Ionically conductive hydrogels can be used to produce wearable devices because of their mechanical flexibility and intelligent sensing. However, utilizing petrochemical or synthetic materials via complex procedures remains a challenge to sustainability. Here we report a new simple strategy to fabricate a double network hydrogel from natural ingredients of corn starch and sodium alginate. Starch-alginate hydrogel exhibited porous microstructure and high strength which can be modulated by appropriate calcium ion concentration. Because of the hydrogen bond and ion crosslinking, the starch-alginate hydrogel could be restored to its original shape after being compressed, twisted and stretched. The hydrogel prepared with high amylose starch and sodium alginate with 0.4% (W/V) calcium ion addition had the highest breaking strength (281.51 kPa) and toughness (61.61 kJ/m³) at 160% strain. The third harmonic wave revealed the transition process between the formation and destruction of the hydrogel network structure. The conductive hydrogel can adhere to human skin to monitor different motions and vocal cord vibrations. Our research brings new inspiration to the design of environment-friendly wearable electronic devices which can be manufactured in large quantity at extremely low cost.
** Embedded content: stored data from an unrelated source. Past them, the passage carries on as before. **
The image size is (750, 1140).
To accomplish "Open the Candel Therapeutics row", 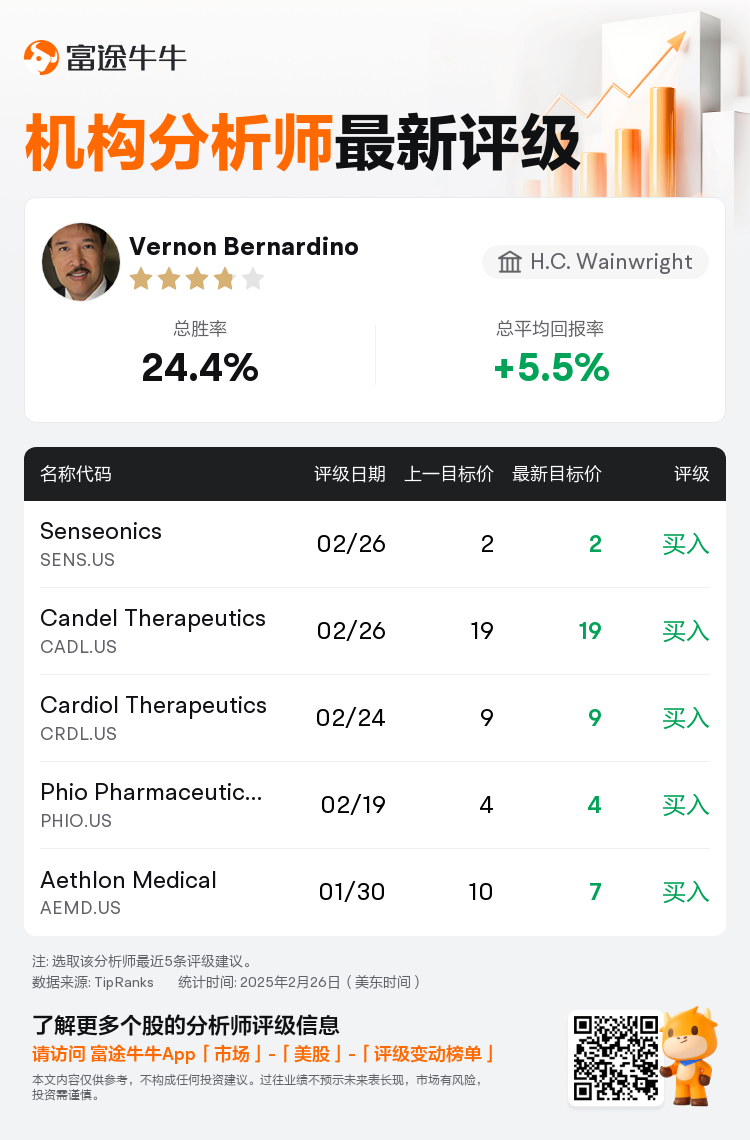I will click(x=375, y=631).
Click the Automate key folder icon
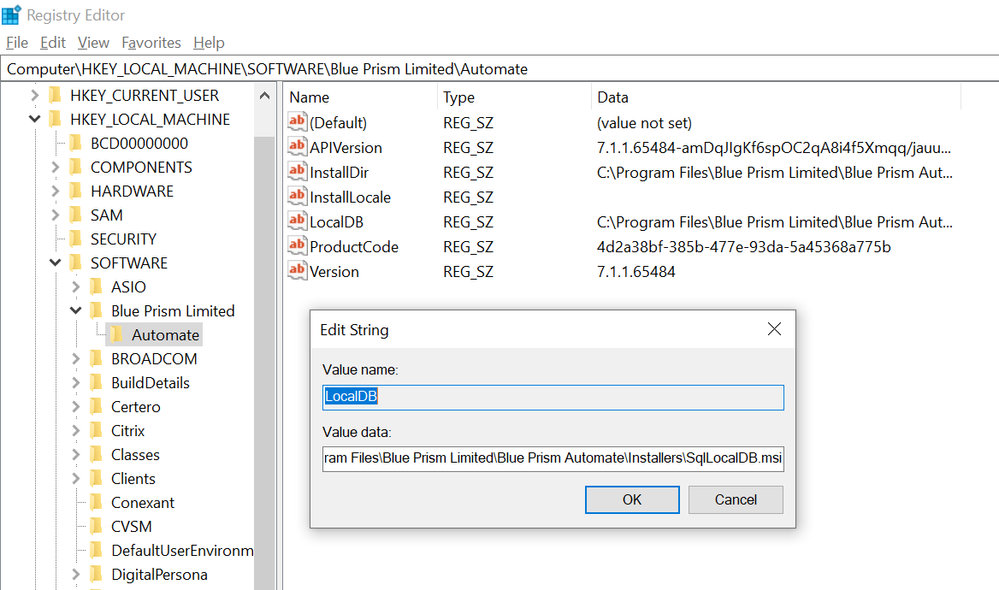Screen dimensions: 999x590 [117, 335]
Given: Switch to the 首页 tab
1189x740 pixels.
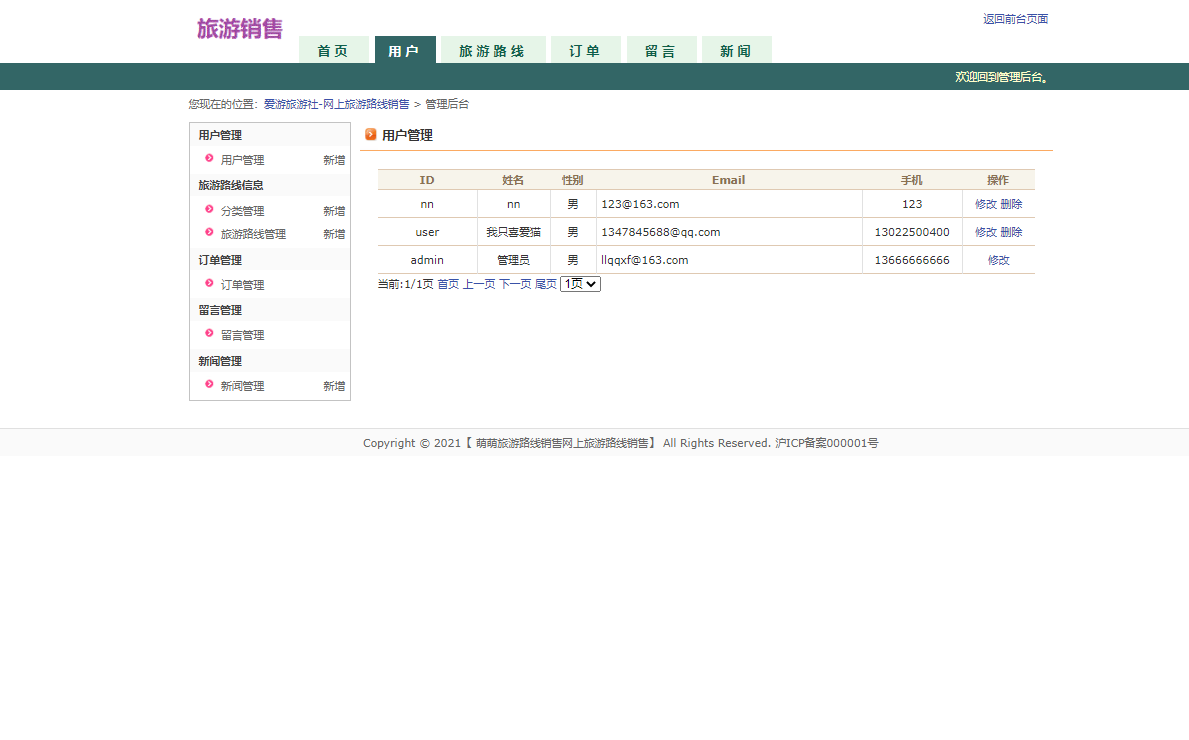Looking at the screenshot, I should click(x=333, y=51).
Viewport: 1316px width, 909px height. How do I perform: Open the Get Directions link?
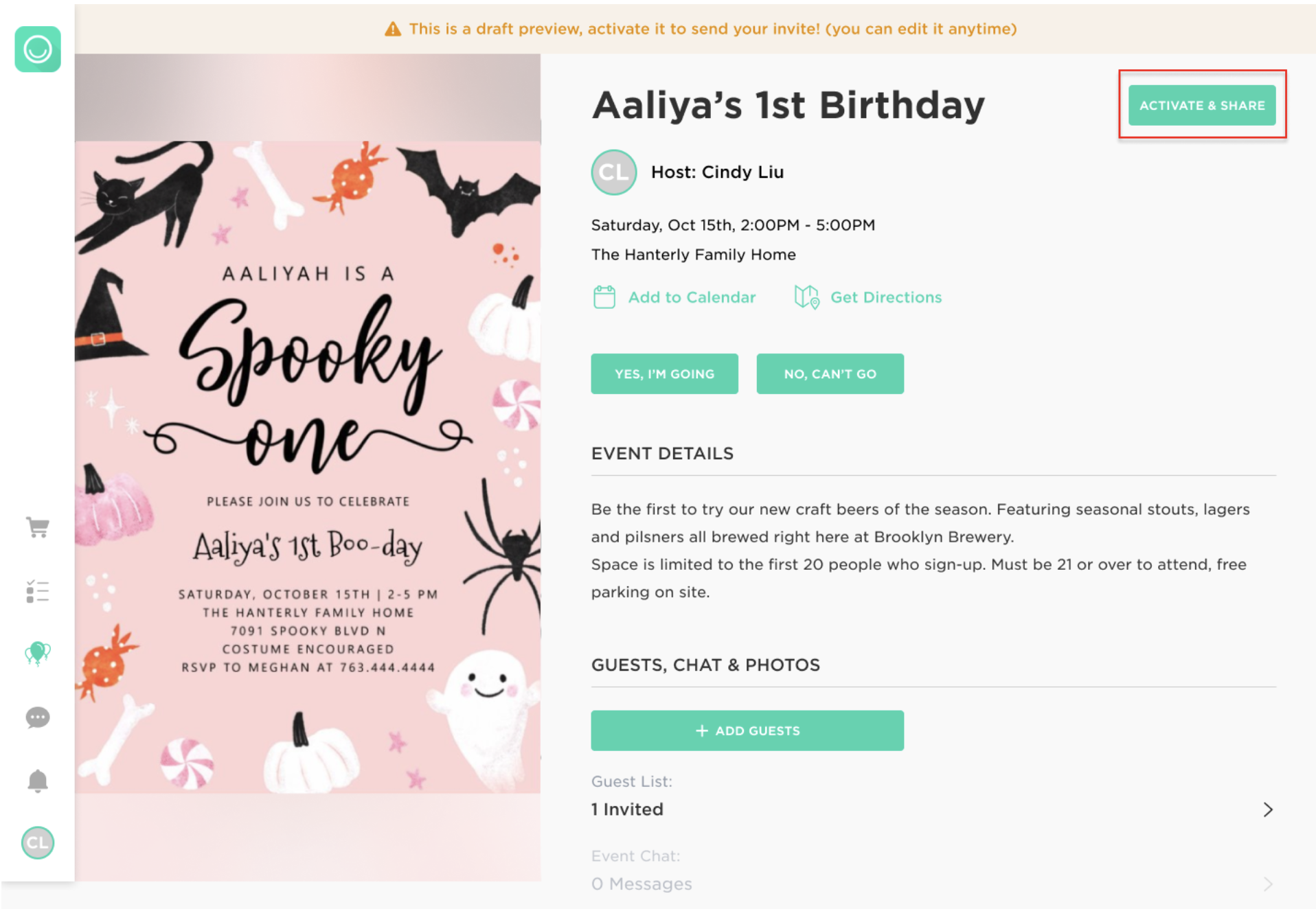(885, 297)
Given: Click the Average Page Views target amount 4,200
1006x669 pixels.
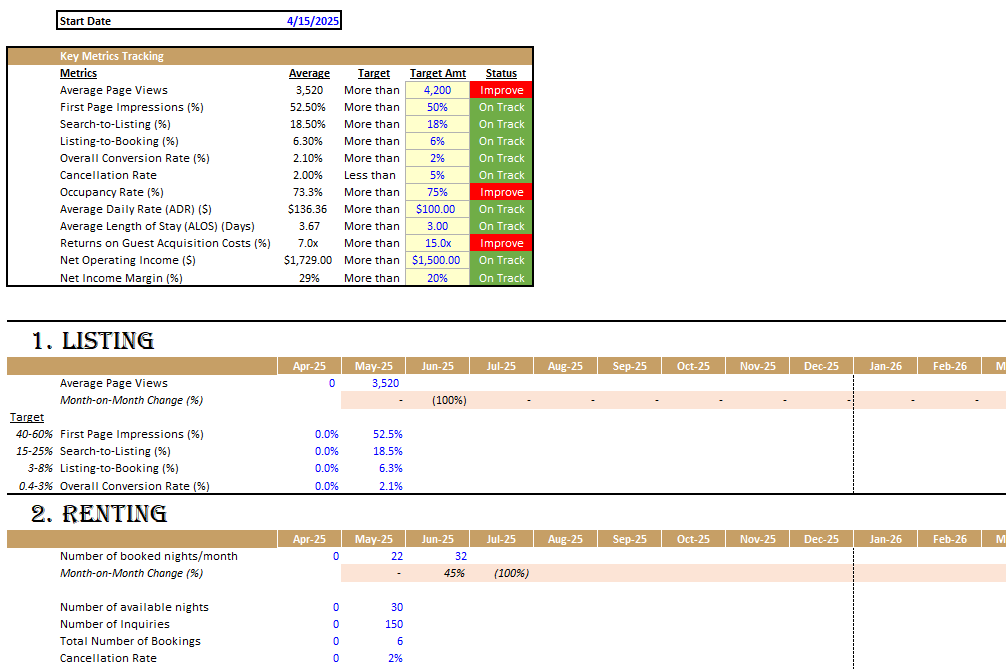Looking at the screenshot, I should (x=437, y=90).
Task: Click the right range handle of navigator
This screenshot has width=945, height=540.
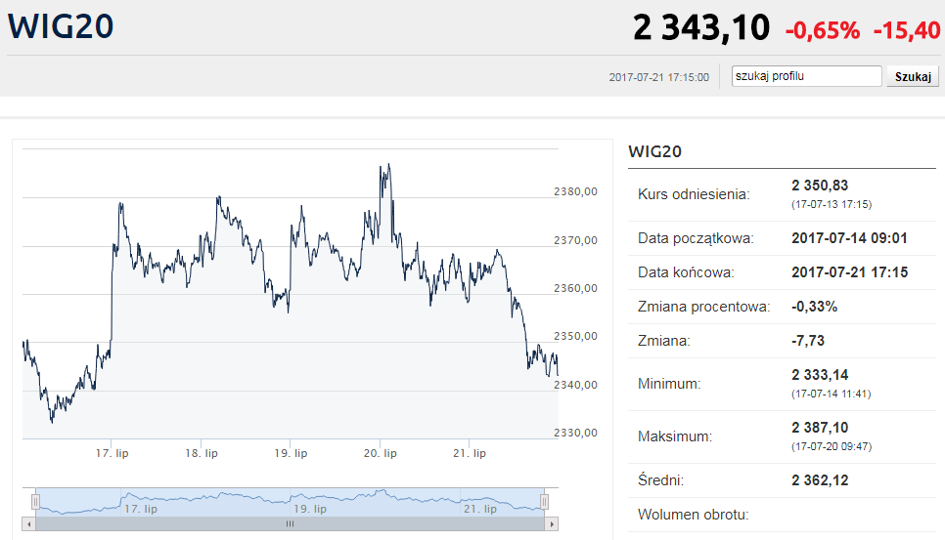Action: (544, 501)
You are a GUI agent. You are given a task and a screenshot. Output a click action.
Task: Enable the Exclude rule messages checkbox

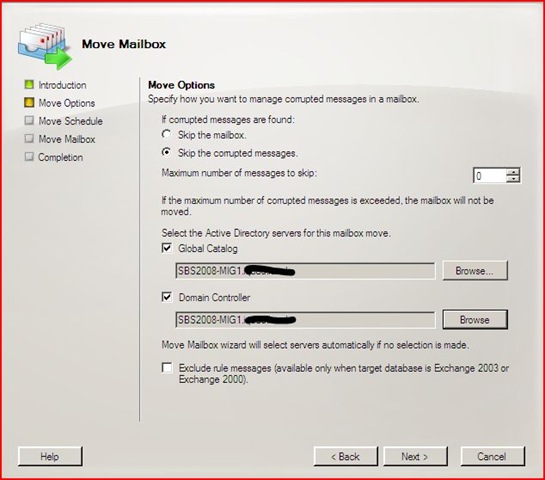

离子导电水凝胶可用于生产可穿戴设备，因为它们具有机械灵活性和智能传感功能。然而，通过复杂的程序利用石化或合成材料仍然是对可持续性的挑战。在这里，我们报告了一种新的简单策略，用玉米淀粉和海藻酸钠的天然成分制造双网络水凝胶。淀粉-海藻酸盐水凝胶具有多孔微结构和高强度，可通过适当的钙离子浓度进行调节。由于氢键和离子交联，淀粉-海藻酸盐水凝胶在压缩、扭曲和拉伸后可以恢复到原来的形状。用高直链淀粉和海藻酸钠制备的水凝胶具有最高的断裂强度（281.³ ) 在 160% 应变下。三次谐波揭示了水凝胶网络结构的形成和破坏之间的过渡过程。导电水凝胶可以粘附在人体皮肤上以监测不同的运动和声带振动。我们的研究为环境友好型可穿戴电子设备的设计带来了新的灵感，这些设备可以以极低的成本大量生产。